Présence militaire russe en Libye : une menace pour la stabilité du Sahel

L’Afrique Corps déploie une présence militaire croissante dans six bases aériennes stratégiques de Libye, renforçant ainsi l’influence de Moscou en Afrique du Nord. Ces installations, disséminées sur le territoire libyen, servent de plateformes logistiques pour le transfert d’armes, de mercenaires et de combattants vers les zones de conflit.

Des bases aériennes transformées en centres opérationnels

Selon les analyses géospatiales les plus récentes, la Russie a pris le contrôle de six bases clés : Al-Joufra, Al-Khadim, Al-Qardabiyah, Brak Al-Shati, Maaten al-Sarra et Tamenhant. Ces sites abritent désormais des équipements militaires variés, dont des systèmes de défense aérienne, des avions de combat MiG-29 et des drones.

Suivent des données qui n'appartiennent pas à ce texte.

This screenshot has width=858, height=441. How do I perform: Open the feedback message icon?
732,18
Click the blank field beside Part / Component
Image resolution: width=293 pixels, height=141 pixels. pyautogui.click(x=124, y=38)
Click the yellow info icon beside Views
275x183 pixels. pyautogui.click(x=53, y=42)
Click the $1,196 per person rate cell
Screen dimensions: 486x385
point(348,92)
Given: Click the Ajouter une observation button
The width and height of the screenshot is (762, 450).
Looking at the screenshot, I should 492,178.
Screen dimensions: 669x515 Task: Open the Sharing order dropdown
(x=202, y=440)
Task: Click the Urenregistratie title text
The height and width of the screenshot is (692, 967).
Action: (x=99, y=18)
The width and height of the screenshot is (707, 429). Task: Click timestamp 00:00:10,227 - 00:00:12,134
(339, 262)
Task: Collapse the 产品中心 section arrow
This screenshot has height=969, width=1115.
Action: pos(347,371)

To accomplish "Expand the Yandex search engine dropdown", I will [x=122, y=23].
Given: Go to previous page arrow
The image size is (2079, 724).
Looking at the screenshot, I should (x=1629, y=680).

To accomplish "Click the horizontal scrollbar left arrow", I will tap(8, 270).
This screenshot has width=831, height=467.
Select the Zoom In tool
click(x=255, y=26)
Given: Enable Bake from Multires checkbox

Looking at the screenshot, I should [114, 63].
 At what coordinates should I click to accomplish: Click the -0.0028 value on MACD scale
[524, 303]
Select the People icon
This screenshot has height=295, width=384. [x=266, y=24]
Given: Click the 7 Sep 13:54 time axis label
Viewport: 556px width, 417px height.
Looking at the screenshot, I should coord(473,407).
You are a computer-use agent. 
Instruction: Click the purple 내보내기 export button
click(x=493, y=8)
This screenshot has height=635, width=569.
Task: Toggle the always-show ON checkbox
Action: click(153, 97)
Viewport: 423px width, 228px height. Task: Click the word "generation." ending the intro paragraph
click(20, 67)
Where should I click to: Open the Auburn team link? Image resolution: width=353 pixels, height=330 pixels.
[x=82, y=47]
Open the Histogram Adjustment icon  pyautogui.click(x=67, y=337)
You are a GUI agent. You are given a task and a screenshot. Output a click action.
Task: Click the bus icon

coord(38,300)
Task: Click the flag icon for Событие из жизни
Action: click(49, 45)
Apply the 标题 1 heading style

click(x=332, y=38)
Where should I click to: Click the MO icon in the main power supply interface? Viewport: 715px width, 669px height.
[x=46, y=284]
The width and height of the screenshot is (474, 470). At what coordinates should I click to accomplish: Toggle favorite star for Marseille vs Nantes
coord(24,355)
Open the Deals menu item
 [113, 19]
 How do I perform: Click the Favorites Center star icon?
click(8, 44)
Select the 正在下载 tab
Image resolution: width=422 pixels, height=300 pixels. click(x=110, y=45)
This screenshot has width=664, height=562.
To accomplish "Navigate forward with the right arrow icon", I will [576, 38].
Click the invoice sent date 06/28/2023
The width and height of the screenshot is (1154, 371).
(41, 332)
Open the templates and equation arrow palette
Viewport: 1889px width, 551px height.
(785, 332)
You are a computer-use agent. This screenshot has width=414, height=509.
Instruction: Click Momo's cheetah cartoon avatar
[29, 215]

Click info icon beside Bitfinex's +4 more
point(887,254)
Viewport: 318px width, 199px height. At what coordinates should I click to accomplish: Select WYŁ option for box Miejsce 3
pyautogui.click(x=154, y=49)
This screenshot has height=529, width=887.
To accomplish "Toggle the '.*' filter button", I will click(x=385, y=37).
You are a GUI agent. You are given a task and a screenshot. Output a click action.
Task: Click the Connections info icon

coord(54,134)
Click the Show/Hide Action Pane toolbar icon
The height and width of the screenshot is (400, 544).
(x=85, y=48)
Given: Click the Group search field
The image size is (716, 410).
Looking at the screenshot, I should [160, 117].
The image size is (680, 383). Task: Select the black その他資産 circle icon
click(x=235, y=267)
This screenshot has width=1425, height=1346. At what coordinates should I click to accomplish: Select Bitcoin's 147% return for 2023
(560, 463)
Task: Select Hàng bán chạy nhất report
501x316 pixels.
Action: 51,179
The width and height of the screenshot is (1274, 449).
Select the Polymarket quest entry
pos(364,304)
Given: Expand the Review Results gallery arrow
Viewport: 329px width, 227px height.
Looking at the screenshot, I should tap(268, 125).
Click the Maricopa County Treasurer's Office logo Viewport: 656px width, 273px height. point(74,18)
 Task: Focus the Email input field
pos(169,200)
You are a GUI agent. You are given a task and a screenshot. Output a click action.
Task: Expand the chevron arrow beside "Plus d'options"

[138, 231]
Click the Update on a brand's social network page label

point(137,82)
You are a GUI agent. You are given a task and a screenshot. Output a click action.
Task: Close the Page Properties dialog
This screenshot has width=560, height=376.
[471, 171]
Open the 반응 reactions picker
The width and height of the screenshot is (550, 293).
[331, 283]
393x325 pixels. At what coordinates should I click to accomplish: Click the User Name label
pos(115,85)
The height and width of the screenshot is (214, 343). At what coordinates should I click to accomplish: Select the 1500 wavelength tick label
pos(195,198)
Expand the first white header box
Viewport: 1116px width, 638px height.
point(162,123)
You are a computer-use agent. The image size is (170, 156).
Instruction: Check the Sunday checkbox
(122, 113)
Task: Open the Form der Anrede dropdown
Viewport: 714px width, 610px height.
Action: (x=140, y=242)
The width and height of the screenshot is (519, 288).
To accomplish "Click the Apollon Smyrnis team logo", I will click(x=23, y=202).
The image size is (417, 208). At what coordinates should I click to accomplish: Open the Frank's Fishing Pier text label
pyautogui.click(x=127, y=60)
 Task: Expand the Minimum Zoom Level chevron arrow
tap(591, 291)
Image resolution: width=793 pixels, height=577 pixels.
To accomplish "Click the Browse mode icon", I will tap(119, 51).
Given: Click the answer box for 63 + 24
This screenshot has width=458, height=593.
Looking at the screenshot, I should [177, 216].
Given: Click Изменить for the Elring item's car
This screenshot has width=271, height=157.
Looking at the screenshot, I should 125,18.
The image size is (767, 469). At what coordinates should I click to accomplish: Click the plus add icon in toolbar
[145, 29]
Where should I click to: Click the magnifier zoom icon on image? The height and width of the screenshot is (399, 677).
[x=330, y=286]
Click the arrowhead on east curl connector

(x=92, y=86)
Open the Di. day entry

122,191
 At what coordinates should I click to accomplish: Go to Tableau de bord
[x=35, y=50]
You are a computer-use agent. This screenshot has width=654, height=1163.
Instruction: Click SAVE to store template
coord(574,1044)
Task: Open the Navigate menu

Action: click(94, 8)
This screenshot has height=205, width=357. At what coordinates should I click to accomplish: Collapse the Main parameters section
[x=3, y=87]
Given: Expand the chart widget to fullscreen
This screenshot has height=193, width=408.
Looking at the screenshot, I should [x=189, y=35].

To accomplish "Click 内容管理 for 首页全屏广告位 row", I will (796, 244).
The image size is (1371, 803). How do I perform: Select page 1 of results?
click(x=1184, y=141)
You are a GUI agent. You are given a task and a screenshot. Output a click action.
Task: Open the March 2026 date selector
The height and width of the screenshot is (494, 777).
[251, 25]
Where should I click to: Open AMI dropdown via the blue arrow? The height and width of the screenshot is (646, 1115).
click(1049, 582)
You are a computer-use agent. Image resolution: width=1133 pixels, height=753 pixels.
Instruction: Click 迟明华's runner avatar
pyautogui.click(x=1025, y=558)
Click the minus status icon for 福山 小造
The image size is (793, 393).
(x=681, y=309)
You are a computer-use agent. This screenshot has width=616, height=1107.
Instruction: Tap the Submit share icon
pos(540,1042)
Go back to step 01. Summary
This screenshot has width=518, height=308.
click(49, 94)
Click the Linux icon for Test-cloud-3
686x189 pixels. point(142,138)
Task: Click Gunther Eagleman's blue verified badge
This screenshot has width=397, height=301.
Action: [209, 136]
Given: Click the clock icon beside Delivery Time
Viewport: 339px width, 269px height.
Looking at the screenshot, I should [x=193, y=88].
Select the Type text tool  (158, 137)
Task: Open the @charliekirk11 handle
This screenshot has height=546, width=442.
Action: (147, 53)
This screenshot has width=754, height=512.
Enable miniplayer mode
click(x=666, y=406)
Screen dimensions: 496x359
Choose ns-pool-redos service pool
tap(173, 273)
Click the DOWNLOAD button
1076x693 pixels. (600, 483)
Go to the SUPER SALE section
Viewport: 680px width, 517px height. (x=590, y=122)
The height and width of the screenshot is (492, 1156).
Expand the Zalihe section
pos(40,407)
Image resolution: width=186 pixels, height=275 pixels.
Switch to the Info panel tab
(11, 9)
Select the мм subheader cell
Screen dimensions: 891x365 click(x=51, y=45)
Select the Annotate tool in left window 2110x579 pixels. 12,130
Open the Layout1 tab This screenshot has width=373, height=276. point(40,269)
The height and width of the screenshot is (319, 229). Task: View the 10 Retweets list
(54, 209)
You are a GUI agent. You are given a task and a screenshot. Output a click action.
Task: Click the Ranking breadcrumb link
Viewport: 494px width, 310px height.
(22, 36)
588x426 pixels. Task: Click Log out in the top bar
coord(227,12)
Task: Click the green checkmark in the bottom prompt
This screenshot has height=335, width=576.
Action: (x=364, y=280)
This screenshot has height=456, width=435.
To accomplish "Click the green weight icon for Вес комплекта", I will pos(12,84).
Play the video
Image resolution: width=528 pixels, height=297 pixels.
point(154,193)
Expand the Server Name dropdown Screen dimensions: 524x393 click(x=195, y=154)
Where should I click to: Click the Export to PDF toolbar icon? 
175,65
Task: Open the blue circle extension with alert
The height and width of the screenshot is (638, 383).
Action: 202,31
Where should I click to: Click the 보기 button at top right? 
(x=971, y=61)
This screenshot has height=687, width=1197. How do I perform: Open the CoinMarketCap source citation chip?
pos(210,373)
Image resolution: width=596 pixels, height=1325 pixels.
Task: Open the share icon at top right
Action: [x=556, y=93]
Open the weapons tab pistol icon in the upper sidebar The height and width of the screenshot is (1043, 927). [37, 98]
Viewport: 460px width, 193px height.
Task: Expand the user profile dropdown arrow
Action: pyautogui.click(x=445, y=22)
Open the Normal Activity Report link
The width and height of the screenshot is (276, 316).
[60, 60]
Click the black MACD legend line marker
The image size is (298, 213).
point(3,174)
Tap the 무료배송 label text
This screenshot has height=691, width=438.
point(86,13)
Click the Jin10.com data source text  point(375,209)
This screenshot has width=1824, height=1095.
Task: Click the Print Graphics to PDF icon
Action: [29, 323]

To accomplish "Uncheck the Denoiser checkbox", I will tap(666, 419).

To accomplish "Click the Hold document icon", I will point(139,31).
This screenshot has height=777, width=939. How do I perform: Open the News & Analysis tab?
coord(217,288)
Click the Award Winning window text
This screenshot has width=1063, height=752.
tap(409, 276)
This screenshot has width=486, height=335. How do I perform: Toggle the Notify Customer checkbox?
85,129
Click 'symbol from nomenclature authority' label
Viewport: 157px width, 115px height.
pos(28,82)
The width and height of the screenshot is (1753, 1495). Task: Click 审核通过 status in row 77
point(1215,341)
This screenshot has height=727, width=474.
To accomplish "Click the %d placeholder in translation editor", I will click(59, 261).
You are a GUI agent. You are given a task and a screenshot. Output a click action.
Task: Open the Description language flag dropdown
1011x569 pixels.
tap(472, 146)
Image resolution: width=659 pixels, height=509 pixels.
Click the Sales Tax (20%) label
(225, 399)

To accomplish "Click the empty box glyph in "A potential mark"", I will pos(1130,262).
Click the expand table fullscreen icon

Le personnel russe, incluant des mercenaires, y est particulièrement actif, tandis que des projets d’infrastructure sont en cours pour renforcer ces positions.

Les rapports indiquent que Moscou envisage également d’investir dans le port et la base aérienne de Tobrouk, consolidant ainsi sa mainmise sur les corridors stratégiques de la région. Après avoir utilisé la Syrie comme plaque tournante, la Russie a recentré ses opérations sur la Libye, profitant de l’instabilité post-2011 pour y établir des points d’appui permanents.

Maaten al-Sarra : un carrefour pour les opérations russes au Sahel

Située près des frontières du Tchad et du Soudan, la base de Maaten al-Sarra est devenue un pivot essentiel pour les opérations russes dans le Sahel. Abandonnée depuis 2011, cette installation a été restaurée en décembre 2024 par des soldats syriens déployés par le Kremlin. Les pistes d’envol et les entrepôts ont été modernisés, permettant à Moscou d’approvisionner discrètement des groupes armés au Burkina Faso, au Mali et au Soudan.

Les analystes soulignent que cette présence offre à la Russie une capacité logistique accrue pour exporter des armes vers des zones de conflit sans attirer l’attention. « Une telle implantation à Maaten al-Sarra permettrait à Moscou d’alimenter les factions armées au Soudan ou au Tchad sans déclencher de vives réactions internationales », explique un expert en géopolitique.

Al-Khadim : un hub logistique et militaire en expansion

À environ 100 km à l’Est de Benghazi, la base d’Al-Khadim sert de plateforme pour des opérations clandestines, le trafic d’armes et le soutien à des groupes paramilitaires. En 2023, des hangars supplémentaires, un centre récréatif et des infrastructures temporaires ont été construits. Une caserne a été ajoutée en 2026, tandis que des échanges logistiques entre cette base et des mines en République centrafricaine ont été documentés.

Les investigations ont révélé la présence régulière d’officiers russes, dont un membre de la 102ème division d’infanterie motorisée, identifié via des outils de géolocalisation. Ces éléments confirment l’ancrage durable de Moscou dans cette zone.

Al-Joufra et Al-Qardabiyah : des infrastructures en pleine modernisation

Depuis 2019, la base d’Al-Joufra accueille des forces paramilitaires russes. Les rénovations incluent des hangars, des barrières de sécurité et des entrepôts, renforçant son rôle opérationnel. Quant à Al-Qardabiyah, rattachée à l’aéroport international de Syrte, elle a bénéficié d’une reconstruction complète en 2024, avec de nouvelles défenses de périmètre et des pistes d’envol améliorées.

Brak Al-Shati et Tamenhant : des bases en développement actif

Depuis mars 2024, Brak Al-Shati, dans le Sud-Ouest libyen, voit ses effectifs passer de 300 à 450 militaires russes. De nouveaux hangars et bâtiments de maintenance ont été érigés, tandis que Tamenhant, utilisée par les mercenaires du groupe Wagner avant leur intégration à l’Africa Corps, fait l’objet de projets d’extension. Une route reliant les pistes aux hangars a été rénovée, et des logements supplémentaires sont en construction.

Un frein à la stabilité régionale

La présence militaire russe en Libye complique les efforts d’unification nationale et entrave la sortie de crise. Les factions soutenues par Moscou résistent aux initiatives de paix, prolongeant ainsi l’instabilité. « Cette ingérence étrangère perpétue les divisions et empêche un accord durable », analyse un spécialiste des relations internationales.

En consolidant son emprise sur ces bases, la Russie étend son influence jusqu’au Sahel, où ses livraisons d’armes alimentent les conflits. Une situation qui suscite des inquiétudes quant à l’avenir de la sécurité dans toute la région.